Directions for this task
All entries should be printed precisely as written.

Extracted information
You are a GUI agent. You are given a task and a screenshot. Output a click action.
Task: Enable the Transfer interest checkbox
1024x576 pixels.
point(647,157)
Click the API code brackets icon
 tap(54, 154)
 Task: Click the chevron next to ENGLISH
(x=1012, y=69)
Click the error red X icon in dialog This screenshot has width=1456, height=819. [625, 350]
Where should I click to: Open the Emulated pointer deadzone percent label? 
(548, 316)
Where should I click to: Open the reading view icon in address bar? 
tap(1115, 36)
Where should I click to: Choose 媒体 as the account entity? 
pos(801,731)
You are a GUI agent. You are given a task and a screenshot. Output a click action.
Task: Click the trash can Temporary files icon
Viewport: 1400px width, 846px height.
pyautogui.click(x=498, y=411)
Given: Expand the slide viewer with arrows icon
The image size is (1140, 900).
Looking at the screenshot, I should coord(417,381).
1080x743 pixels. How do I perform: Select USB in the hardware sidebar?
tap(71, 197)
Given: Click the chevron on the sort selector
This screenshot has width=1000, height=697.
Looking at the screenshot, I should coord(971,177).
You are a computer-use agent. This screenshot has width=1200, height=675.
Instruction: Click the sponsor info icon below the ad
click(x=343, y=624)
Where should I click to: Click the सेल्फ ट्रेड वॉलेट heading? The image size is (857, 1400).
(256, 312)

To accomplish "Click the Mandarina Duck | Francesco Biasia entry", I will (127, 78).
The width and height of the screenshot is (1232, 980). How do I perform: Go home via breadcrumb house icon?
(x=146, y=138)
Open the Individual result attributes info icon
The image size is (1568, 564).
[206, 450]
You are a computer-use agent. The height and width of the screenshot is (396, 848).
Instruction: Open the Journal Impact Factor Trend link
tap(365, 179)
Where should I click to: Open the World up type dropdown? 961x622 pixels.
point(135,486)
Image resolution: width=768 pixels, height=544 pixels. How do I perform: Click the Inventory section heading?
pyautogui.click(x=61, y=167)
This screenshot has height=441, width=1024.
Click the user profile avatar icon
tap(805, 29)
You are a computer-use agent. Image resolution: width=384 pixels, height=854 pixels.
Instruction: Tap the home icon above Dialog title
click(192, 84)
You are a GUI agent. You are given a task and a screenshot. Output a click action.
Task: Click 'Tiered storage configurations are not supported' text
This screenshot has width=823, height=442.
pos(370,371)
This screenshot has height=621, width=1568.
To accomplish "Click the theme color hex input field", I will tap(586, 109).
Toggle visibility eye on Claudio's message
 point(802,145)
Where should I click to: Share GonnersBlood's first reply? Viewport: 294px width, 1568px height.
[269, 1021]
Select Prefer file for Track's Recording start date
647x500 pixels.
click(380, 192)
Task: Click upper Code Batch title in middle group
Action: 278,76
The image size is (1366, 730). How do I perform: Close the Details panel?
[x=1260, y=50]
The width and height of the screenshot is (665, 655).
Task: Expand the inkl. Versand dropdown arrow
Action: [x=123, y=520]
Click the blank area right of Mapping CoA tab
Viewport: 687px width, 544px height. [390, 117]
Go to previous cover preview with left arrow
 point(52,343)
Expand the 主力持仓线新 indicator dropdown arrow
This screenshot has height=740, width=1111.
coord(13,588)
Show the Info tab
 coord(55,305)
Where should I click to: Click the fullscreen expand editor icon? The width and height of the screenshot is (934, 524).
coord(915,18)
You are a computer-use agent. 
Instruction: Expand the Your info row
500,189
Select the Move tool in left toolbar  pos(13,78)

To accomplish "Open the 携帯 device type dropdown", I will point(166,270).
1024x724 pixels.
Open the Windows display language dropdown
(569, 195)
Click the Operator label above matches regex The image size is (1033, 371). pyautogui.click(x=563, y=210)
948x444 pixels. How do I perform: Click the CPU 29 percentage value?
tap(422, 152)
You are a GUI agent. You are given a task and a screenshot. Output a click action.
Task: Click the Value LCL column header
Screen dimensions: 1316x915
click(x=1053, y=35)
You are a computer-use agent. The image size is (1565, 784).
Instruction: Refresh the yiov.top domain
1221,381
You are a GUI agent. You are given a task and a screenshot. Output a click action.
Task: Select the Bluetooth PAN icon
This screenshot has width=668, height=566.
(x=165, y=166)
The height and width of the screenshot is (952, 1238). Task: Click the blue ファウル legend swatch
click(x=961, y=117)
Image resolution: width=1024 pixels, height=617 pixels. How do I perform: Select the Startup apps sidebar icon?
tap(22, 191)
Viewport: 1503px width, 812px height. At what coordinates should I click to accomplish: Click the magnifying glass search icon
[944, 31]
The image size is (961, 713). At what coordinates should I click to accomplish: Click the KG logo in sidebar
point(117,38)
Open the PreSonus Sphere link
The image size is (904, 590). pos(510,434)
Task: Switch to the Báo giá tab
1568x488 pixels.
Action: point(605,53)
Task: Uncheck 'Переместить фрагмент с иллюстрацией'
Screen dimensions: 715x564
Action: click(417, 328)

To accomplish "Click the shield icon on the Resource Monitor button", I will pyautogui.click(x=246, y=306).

Answer area
You are a GUI agent. You are given a task and a screenshot. Output a click action.
Task: Enable the Transfer interest checkbox
1024x576 pixels.
point(647,157)
Click the API code brackets icon
 tap(54, 154)
 Task: Click the chevron next to ENGLISH
(x=1012, y=69)
Click the error red X icon in dialog This screenshot has width=1456, height=819. [625, 350]
Where should I click to: Open the Emulated pointer deadzone percent label? 
(548, 316)
Where should I click to: Open the reading view icon in address bar? 
tap(1115, 36)
Where should I click to: Choose 媒体 as the account entity? 
pos(801,731)
You are a GUI agent. You are given a task and a screenshot. Output a click action.
Task: Click the trash can Temporary files icon
Viewport: 1400px width, 846px height.
pyautogui.click(x=498, y=411)
Given: Expand the slide viewer with arrows icon
The image size is (1140, 900).
Looking at the screenshot, I should coord(417,381).
1080x743 pixels. How do I perform: Select USB in the hardware sidebar?
tap(71, 197)
Given: Click the chevron on the sort selector
This screenshot has width=1000, height=697.
Looking at the screenshot, I should coord(971,177).
You are a computer-use agent. This screenshot has width=1200, height=675.
Instruction: Click the sponsor info icon below the ad
click(x=343, y=624)
Where should I click to: Click the सेल्फ ट्रेड वॉलेट heading? The image size is (857, 1400).
(256, 312)

To accomplish "Click the Mandarina Duck | Francesco Biasia entry", I will (127, 78).
The width and height of the screenshot is (1232, 980). How do I perform: Go home via breadcrumb house icon?
(x=146, y=138)
Open the Individual result attributes info icon
The image size is (1568, 564).
[206, 450]
You are a computer-use agent. The height and width of the screenshot is (396, 848).
Instruction: Open the Journal Impact Factor Trend link
tap(365, 179)
Where should I click to: Open the World up type dropdown? 961x622 pixels.
point(135,486)
Image resolution: width=768 pixels, height=544 pixels. How do I perform: Click the Inventory section heading?
pyautogui.click(x=61, y=167)
This screenshot has height=441, width=1024.
Click the user profile avatar icon
tap(805, 29)
You are a computer-use agent. Image resolution: width=384 pixels, height=854 pixels.
Instruction: Tap the home icon above Dialog title
click(192, 84)
You are a GUI agent. You are given a task and a screenshot. Output a click action.
Task: Click 'Tiered storage configurations are not supported' text
This screenshot has width=823, height=442.
pos(370,371)
This screenshot has height=621, width=1568.
To accomplish "Click the theme color hex input field", I will tap(586, 109).
Toggle visibility eye on Claudio's message
 point(802,145)
Where should I click to: Share GonnersBlood's first reply? Viewport: 294px width, 1568px height.
[269, 1021]
Select Prefer file for Track's Recording start date
647x500 pixels.
click(380, 192)
Task: Click upper Code Batch title in middle group
Action: 278,76
The image size is (1366, 730). How do I perform: Close the Details panel?
[x=1260, y=50]
The width and height of the screenshot is (665, 655).
Task: Expand the inkl. Versand dropdown arrow
Action: [x=123, y=520]
Click the blank area right of Mapping CoA tab
Viewport: 687px width, 544px height. [390, 117]
Go to previous cover preview with left arrow
 point(52,343)
Expand the 主力持仓线新 indicator dropdown arrow
This screenshot has height=740, width=1111.
coord(13,588)
Show the Info tab
 coord(55,305)
Where should I click to: Click the fullscreen expand editor icon? The width and height of the screenshot is (934, 524).
coord(915,18)
You are a computer-use agent. 
Instruction: Expand the Your info row
500,189
Select the Move tool in left toolbar  pos(13,78)

To accomplish "Open the 携帯 device type dropdown", I will point(166,270).
1024x724 pixels.
Open the Windows display language dropdown
(569, 195)
Click the Operator label above matches regex The image size is (1033, 371). pyautogui.click(x=563, y=210)
948x444 pixels. How do I perform: Click the CPU 29 percentage value?
tap(422, 152)
You are a GUI agent. You are given a task and a screenshot. Output a click action.
Task: Click the Value LCL column header
Screen dimensions: 1316x915
click(x=1053, y=35)
You are a computer-use agent. The image size is (1565, 784).
Instruction: Refresh the yiov.top domain
1221,381
You are a GUI agent. You are given a task and a screenshot. Output a click action.
Task: Select the Bluetooth PAN icon
This screenshot has width=668, height=566.
(x=165, y=166)
The height and width of the screenshot is (952, 1238). Task: Click the blue ファウル legend swatch
click(x=961, y=117)
Image resolution: width=1024 pixels, height=617 pixels. How do I perform: Select the Startup apps sidebar icon?
tap(22, 191)
Viewport: 1503px width, 812px height. At what coordinates should I click to accomplish: Click the magnifying glass search icon
[944, 31]
The image size is (961, 713). At what coordinates should I click to accomplish: Click the KG logo in sidebar
point(117,38)
Open the PreSonus Sphere link
The image size is (904, 590). pos(510,434)
Task: Switch to the Báo giá tab
1568x488 pixels.
Action: point(605,53)
Task: Uncheck 'Переместить фрагмент с иллюстрацией'
Screen dimensions: 715x564
Action: click(417, 328)

To accomplish "Click the shield icon on the Resource Monitor button", I will pyautogui.click(x=246, y=306).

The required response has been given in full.